PROBLEM REQUIREMENTS: Using the records below, write out only the lines from the line containing "The height and width of the screenshot is (617, 805)." up to and including the line containing "Task: Tap the", exactly, with no pictures.

· · ·

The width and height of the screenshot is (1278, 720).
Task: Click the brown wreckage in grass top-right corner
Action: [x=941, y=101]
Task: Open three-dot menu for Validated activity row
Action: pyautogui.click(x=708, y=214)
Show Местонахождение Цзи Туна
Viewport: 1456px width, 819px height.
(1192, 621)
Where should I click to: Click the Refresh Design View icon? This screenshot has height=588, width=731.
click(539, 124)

· · ·

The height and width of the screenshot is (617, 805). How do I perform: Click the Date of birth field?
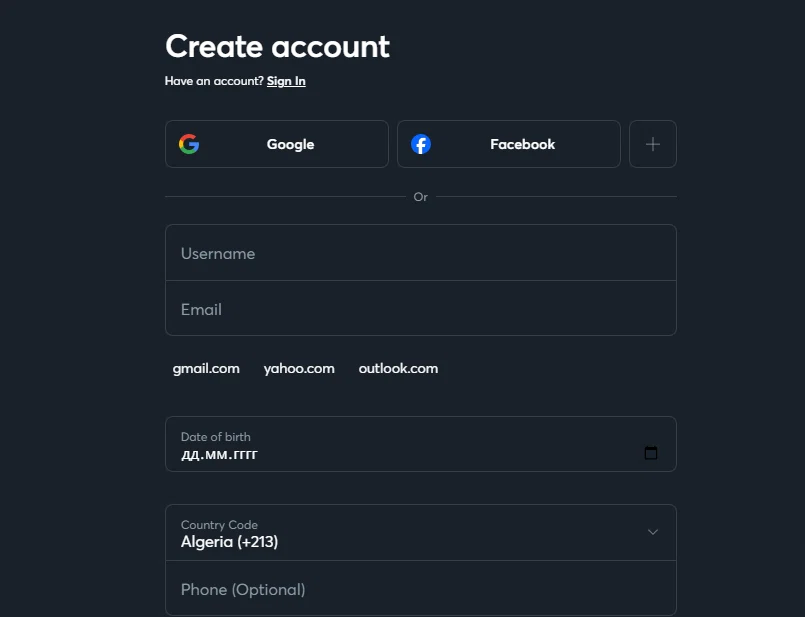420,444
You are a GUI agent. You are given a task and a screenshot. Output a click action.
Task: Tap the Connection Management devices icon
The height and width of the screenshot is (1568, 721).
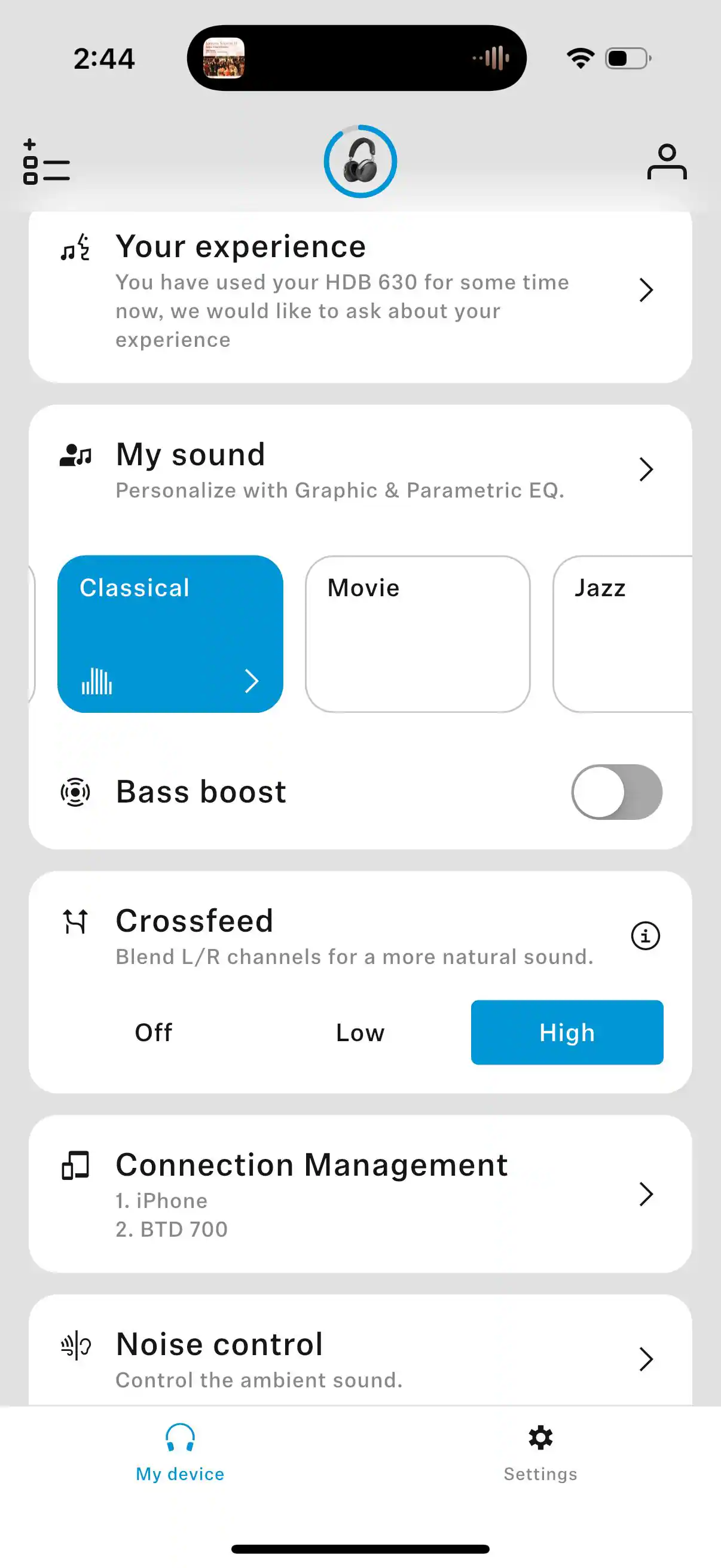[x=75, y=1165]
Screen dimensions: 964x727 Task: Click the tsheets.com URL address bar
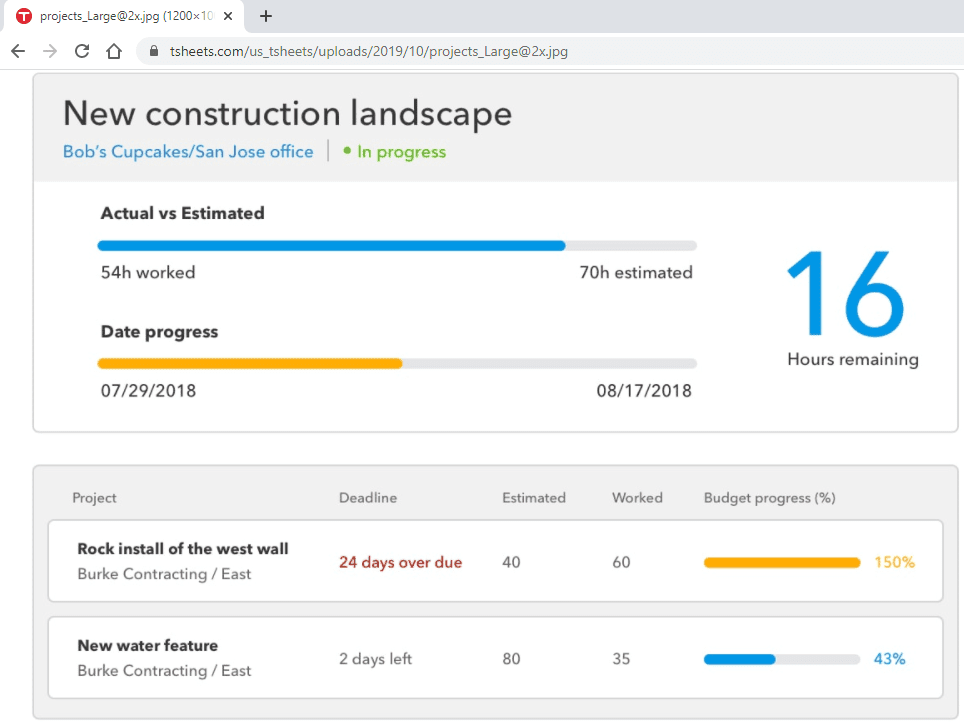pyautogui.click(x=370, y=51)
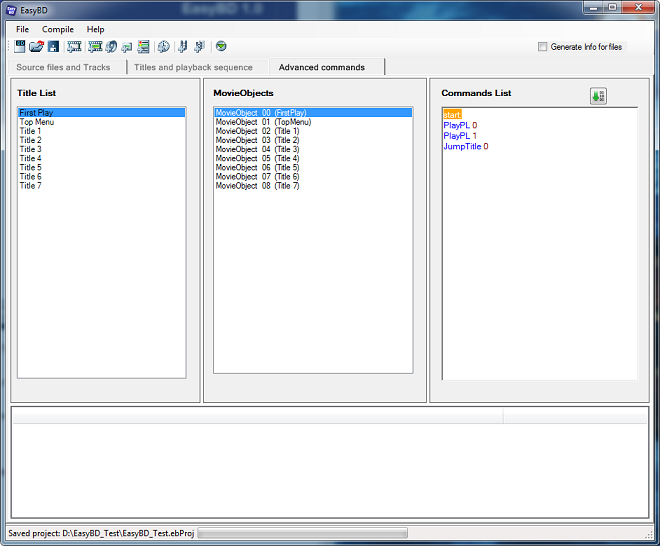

· · ·

YOUR SOLUTION:
The height and width of the screenshot is (617, 805). How do I perform: Click the Date of birth field?
420,444
You are a GUI agent. You are given a task and a screenshot. Output a click action.
Task: Tap the Connection Management devices icon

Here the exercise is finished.